Written by
Scott Monte and posted on Social Media Today.
So True.
The 5 Stages of Social Media Grief
(With apologies to Elisabeth Kübler-Ross.)
1. Denial - first stage of social media grief in which the marketer refuses to acknowledge the existence of social media. This was the case early on in the industry's development. Luckily, I don't think there are many companies left that think like this. Common phrases: "It's just a kid's thing," or "It's just a fad." Common behaviors: avoiding the Internet, putting hands over ears and singing "I can't heeeeeaaaarr yoooouuuuu. La la laaaaa."
2. Anger - In the second stage, jealousy and rage are misplaced and rage ensues.
Common phrases: "This is stupid," "I've got better things to do with my time." Common behaviors: full-fledged slave to work email; increase in print or television media buy to show effectiveness and superiority.
3. Bargaining -Anger gives way to hope that incremental adoption of social media will be enough to make a difference. Common phrases: "If we have a Facebook page, we should be covered," "Let's just create a blog," or "Let the agency figure it out." Common behaviors: the use of social media only in time-limited campaigns; half-hearted efforts on a limited number of social sites.
4. Depression -The fourth stage manifests itself in an understanding that the inevitable cannot be delayed and the marketer becomes doleful. Common phrases: "Twitter/Google/Facebook is taking over the world," or "We're overwhelmed with choices." Common behaviors: moping; pacing; complaining to friends on Facebook.

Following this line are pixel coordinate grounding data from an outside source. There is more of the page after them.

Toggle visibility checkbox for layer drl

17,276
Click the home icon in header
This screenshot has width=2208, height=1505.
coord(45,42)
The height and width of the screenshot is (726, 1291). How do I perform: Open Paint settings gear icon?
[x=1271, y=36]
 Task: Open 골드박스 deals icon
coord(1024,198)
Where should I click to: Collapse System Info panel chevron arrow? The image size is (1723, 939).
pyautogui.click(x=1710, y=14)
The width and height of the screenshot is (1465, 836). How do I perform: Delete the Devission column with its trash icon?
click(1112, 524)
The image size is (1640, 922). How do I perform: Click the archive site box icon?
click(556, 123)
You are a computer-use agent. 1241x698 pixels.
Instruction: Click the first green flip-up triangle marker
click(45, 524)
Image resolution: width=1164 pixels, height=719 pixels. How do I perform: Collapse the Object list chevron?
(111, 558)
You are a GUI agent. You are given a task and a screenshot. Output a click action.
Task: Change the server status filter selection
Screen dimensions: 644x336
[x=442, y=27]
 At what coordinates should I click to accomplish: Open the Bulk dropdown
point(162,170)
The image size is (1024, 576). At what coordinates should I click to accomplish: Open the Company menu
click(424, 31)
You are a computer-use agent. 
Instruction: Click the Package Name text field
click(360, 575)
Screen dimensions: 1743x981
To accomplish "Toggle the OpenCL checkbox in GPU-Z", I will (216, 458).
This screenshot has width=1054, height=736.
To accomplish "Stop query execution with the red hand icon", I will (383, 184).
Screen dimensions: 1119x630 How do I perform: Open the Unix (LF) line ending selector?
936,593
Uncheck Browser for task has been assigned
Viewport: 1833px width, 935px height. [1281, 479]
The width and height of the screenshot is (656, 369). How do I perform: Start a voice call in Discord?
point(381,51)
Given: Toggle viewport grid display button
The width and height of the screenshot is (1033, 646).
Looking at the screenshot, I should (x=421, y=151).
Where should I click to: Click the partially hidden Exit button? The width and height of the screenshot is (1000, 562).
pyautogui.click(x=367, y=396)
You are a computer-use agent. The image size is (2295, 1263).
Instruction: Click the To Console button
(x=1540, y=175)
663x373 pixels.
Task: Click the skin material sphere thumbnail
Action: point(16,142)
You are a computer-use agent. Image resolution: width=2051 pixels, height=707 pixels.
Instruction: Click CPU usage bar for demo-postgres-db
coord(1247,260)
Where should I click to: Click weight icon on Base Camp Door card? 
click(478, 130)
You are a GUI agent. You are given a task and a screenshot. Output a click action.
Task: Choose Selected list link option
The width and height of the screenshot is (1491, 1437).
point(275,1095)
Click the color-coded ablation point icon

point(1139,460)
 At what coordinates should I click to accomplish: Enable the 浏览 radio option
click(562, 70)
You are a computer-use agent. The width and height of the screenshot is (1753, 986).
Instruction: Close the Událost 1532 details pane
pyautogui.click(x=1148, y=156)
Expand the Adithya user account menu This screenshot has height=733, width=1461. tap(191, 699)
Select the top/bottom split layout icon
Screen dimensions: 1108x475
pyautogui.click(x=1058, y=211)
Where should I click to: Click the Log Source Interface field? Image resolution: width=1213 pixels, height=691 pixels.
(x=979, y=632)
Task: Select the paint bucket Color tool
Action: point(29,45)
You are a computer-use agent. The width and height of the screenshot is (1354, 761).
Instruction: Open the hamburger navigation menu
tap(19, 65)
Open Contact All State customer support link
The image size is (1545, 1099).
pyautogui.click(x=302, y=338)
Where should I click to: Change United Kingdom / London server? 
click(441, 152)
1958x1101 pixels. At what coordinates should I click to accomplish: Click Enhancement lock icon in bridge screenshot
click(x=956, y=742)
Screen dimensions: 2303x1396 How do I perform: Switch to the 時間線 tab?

5. Acceptance -With the final stage, the marketer finally realizes that social media is here to stay and begins to determine ways to integrate activities and craft strategies that are truly integrated. Common phrases: "Let's craft a comprehensive social media strategy," or "Let's spend some time listening to what consumers are saying about us." Common behaviors: integration of marketing and communications functions, determination of measurement goals, online and offline alignment from the beginning of projects.
As we know in dealing with emotional grief, you can't skip steps - you have to go through them. Some folks may be stubborn and may take a while, while others may be ahead of the curve and breeze through them quickly. [Aside: in 2004, when I heard Elisabeth Kubler-Ross died, my grieving went as follows: "No that can't be true. Curse you, Lord, no just God would take her from us. I wish she was back. Geez, life stinks. Oh, well, that's the circle of life."].
Now, in order to address those fears and to get on with the acceptance, why not start by aligning your social media activities with your business plan and your overall marketing and communications objectives? A second step would be to listen, listen and listen - get a sense as to what's being said about your brand and how people engage on these social platforms.
And then if you'd like to make a more engaging site for customers, consider integrating or aggregating content from third party social sites or services right there on your own web page. Give people a chance to find contextually relevant material from other sources on your site. We've done it on the Fiesta Movement site and we continue to do it in a variety of ways on The Ford Story.
The thinking there is that people will go out and search for other peoples' opinions on your products anyway. Why not give them something contextually relevant while they're on your site and provide value? It's an acknowledgment - dare I say acceptance? - that the world around us is changing.